Passwordを設定し、OKを押下して確定します。
この設定が完了すると、例えばWindowsパソコンにVNCのクライアントがインストールされていれば、Raspberry Piの画面に接続できます。
VNCクライアントがインストールされていないときは、別ページの手順でインストールできます。
Raspberry Pi Imagerの新機能
Raspberry Pi Imagerは、上記の Raspberry Piの設定 を予め設定できるなど、いろいろ新機能が盛り込まれています。
SDカードの再利用
一度 Raspberry Pi のストレージとして使用したカードは、以前だと SDカードフォーマッター などが必要でしたが、Raspberry Pi Imager はSDカードのフォーマットが不要になっています。
ただ、以前にストレージに使用した場合、ディスクとして分割されているため、Windowsの機能でボリュームを削除する必要はあります。
コンピューターの管理から、ディスクの管理を選びます。
SDカードがセットされていれば、認識されているはずです。
ボリュームを選んで削除します。
このように、「未割り当て」の状態にします。
Raspberry Pi Imager の詳細設定
OSを選択すると,詳細設定の画面を呼び出すボタンが現れます。
内容としては Raspberry Piの設定 の一部を予め設定できるのが特徴です。
特に、公開鍵認証を設定できるのは非常に便利です。
SSH接続用 鍵作成
公開鍵の作成は、Tera Termを使用してみます。
この手順で、鍵を2つ保存します。
公開鍵の保存ボタンでは、.pub のついたファイル、秘密鍵の保存ボタンでは、拡張子のないファイルが保存されます。
どのコンピュータの鍵なのか、判るような名前をつけて保存します。
両方ともテキストファイルですが、無意味な文字列のファイルになります。
このうち.pubのついた公開鍵をテキストエディタで開き、内容を丸ごとコピーして ユーザー*****のauthorized_keysにそのまま貼り付けします。
ホスト名:、ユーザー名、Password:、Wi-FiのSSID、Wi-Fiのパスワード、ロケールなどを設定します。
もし、複数のRaspberry Piを保有していて、設定を再利用したい場合は、カスタマイズオプションをプルダウンで「いつも使う設定にします」にすると、内容が保存され、次回のインストールでも使用できます。
この状態で書き込みを押し、完了後、SDカードを Raspberry Pi にセットすると、初回起動設定は表示されず、そのままデスクトップが表示されます。
ただし、2020年7月時点では完全ではないようで、ロケールの国の設定が反映されていないようです。
初期設定ウィザード
デスクトップにウェルカムメッセージが表示されます。
タイムゾーンはJPにしたのですが、United Kingdomになっています
仕方が無いので、この部分はプルダウンからJAPANに変更します。
パスワード変更設定ですが、これは活きていますのでNEXTで大丈夫です。
使用モニターに黒枠が出る場合はチェックを入れます。

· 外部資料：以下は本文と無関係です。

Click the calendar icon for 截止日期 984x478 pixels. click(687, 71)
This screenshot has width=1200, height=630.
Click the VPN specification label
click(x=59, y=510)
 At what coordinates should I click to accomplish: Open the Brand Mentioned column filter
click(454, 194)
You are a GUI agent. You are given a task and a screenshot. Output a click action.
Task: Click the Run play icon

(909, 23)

再起動後に有効になります。
使用したのは3Bなので、Wi-Fiの設定画面が出ます。詳細設定でパスワードを送ったので、Wi-Fi接続できています。
恒例のアップデートです。コマンドで実行するのでSKIPしました。
セットアップ完了しました。
セットアップしたら一度再起動します。再起動までは、表示が英語表記なので、再起動により日本語を適用します。

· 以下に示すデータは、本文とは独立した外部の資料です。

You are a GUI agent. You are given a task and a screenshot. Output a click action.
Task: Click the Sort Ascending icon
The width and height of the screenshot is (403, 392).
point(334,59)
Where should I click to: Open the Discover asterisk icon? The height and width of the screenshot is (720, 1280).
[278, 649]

この他、Raspberry Piの設定、VNCの設定は必要です。
ちなみに、この設定をキャンセルし、英語表記のままになったときは、ターミナルから
sudo piwiz
のコマンドで再度、呼び出す事も可能です。
ターミナルでの接続
ロケールの設定はうまく反映されませんが、Wi-Fiや鍵設定はかなり便利です。
鍵作成 で作成した秘密鍵をつかって、Tera TermでRaspberry Piのターミナルに接続してみましょう。
Raspberry PiにIPアドレスで繋ぎます。
不明なときは、本体のターミナルで
ip a
で調べます
ユーザー名は、Raspberry Pi Imager の詳細設定 で設定したユーザ名になります。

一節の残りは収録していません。